Exercise: Hand back every line from the beginning of the data below through the line containing "Given: Sort by Arrival date", word for word and free of pictures.

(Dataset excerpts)

* * * * *

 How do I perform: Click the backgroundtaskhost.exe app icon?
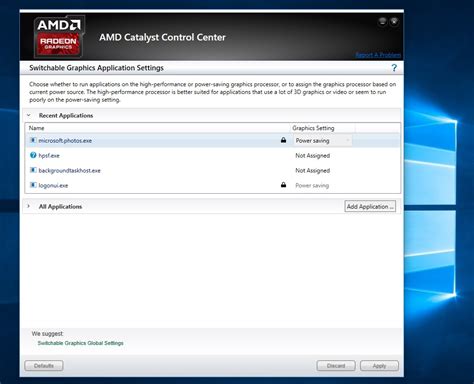click(x=33, y=170)
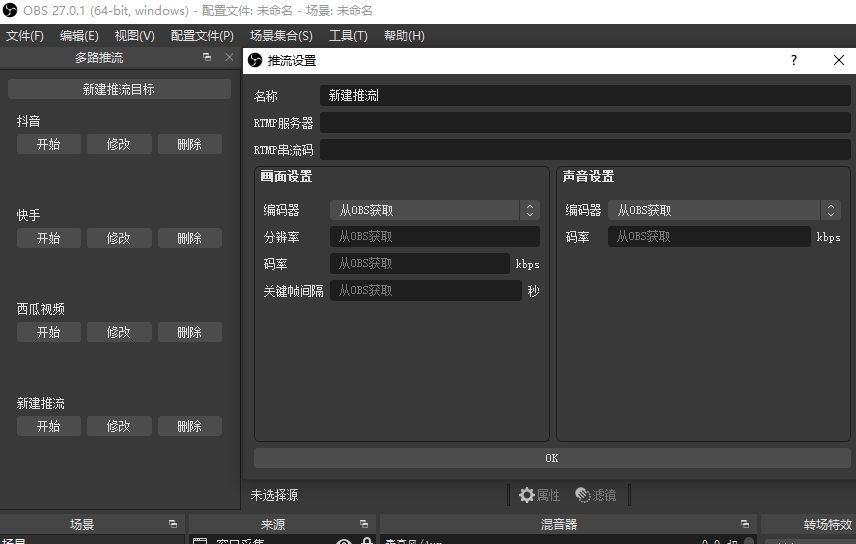Click the help question mark in 推流设置
The image size is (856, 544).
click(x=794, y=60)
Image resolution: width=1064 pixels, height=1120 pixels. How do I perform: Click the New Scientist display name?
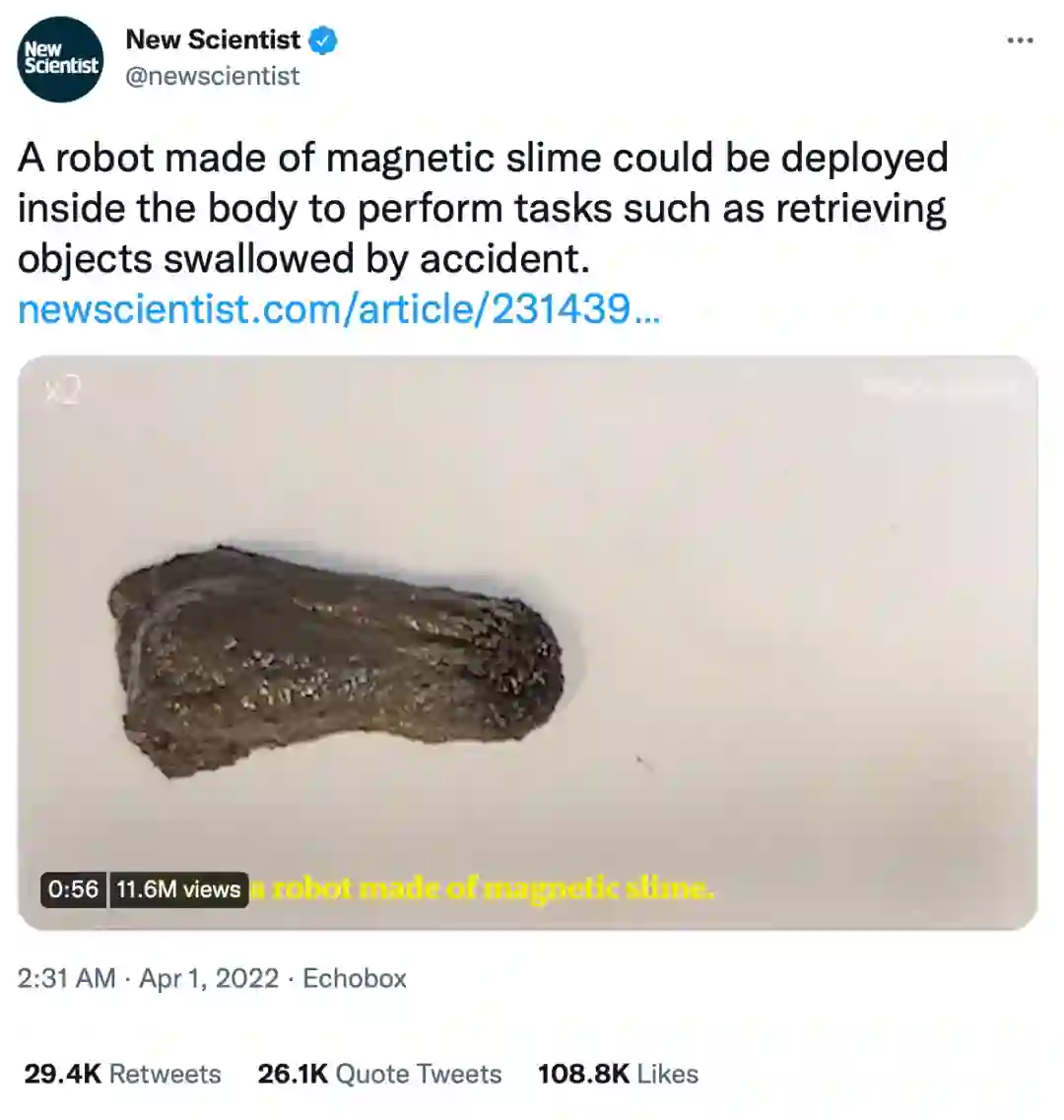pos(213,40)
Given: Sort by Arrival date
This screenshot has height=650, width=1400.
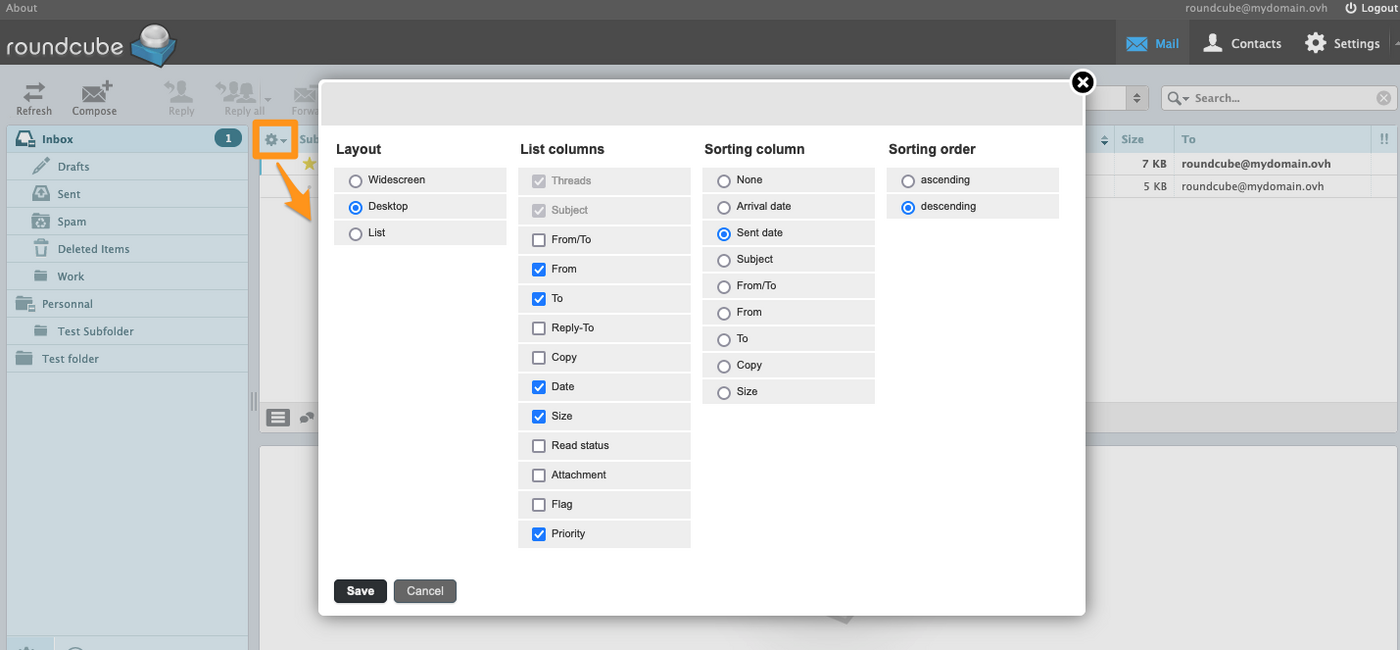Looking at the screenshot, I should (x=724, y=207).
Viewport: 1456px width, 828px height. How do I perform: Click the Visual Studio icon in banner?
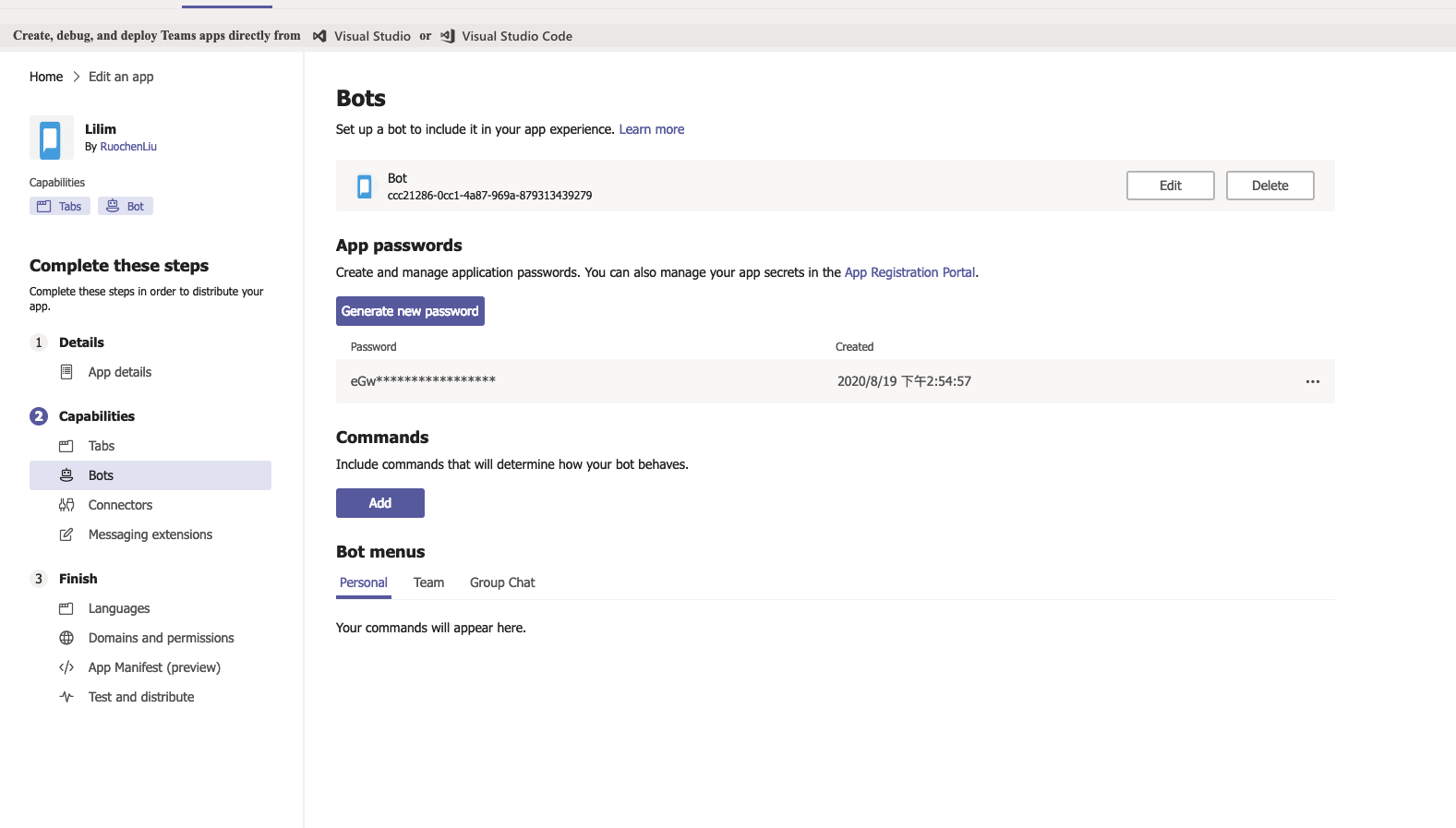319,36
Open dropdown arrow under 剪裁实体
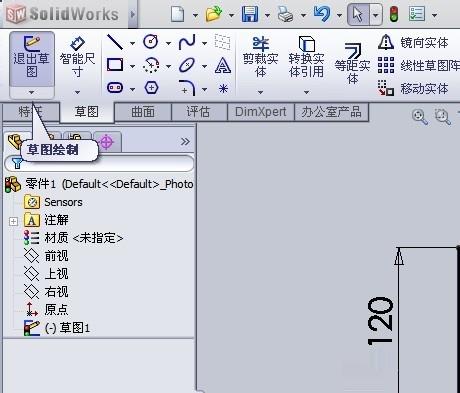This screenshot has width=460, height=393. tap(260, 92)
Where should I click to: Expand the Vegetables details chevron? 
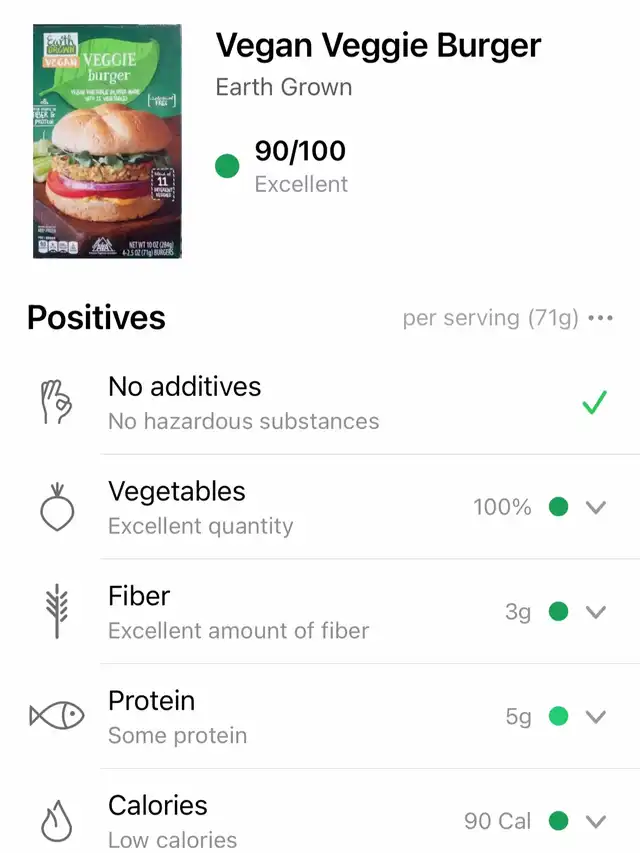coord(596,508)
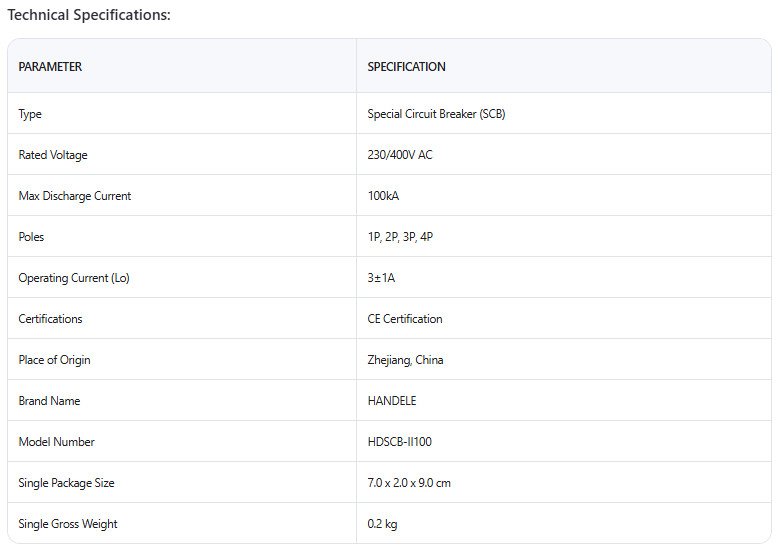Click the 0.2 kg gross weight value

(382, 524)
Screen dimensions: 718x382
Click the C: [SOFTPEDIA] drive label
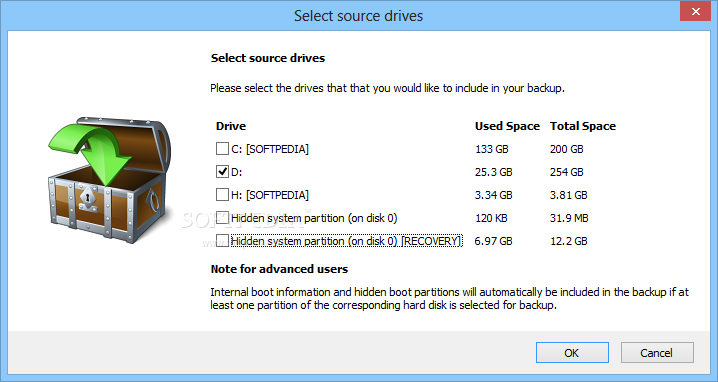click(x=270, y=149)
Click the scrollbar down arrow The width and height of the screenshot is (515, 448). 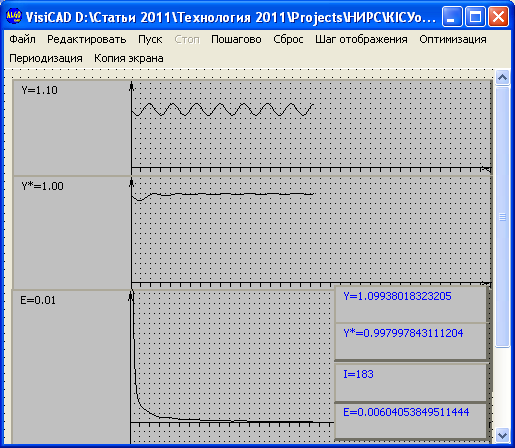502,435
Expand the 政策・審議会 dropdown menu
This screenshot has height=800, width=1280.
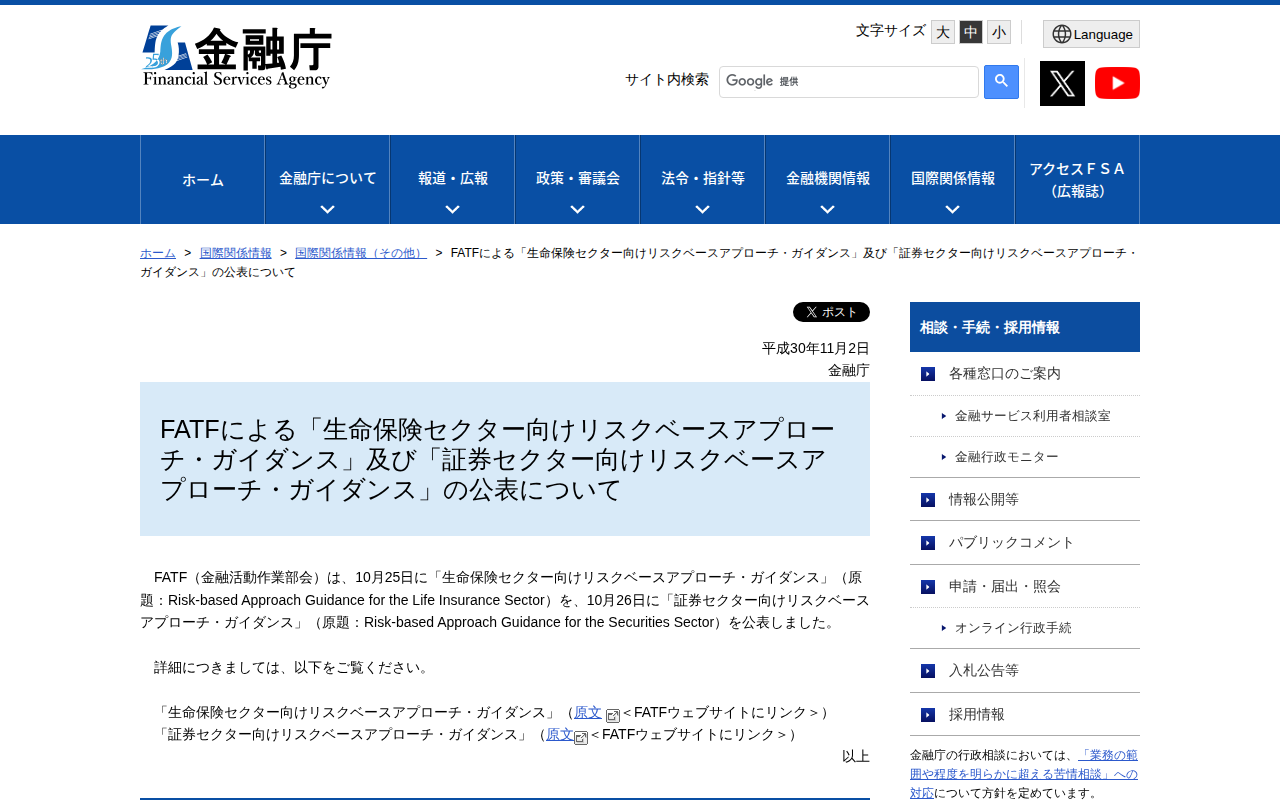tap(577, 179)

* * * * *

Task response:
 How do I perform: Click the backgroundtaskhost.exe app icon?
click(x=33, y=170)
Click the help question mark in 推流设置
The image size is (856, 544).
click(x=794, y=60)
Image resolution: width=1064 pixels, height=1120 pixels. How do I perform: Click the New Scientist display name?
pos(213,40)
Given: Sort by Arrival date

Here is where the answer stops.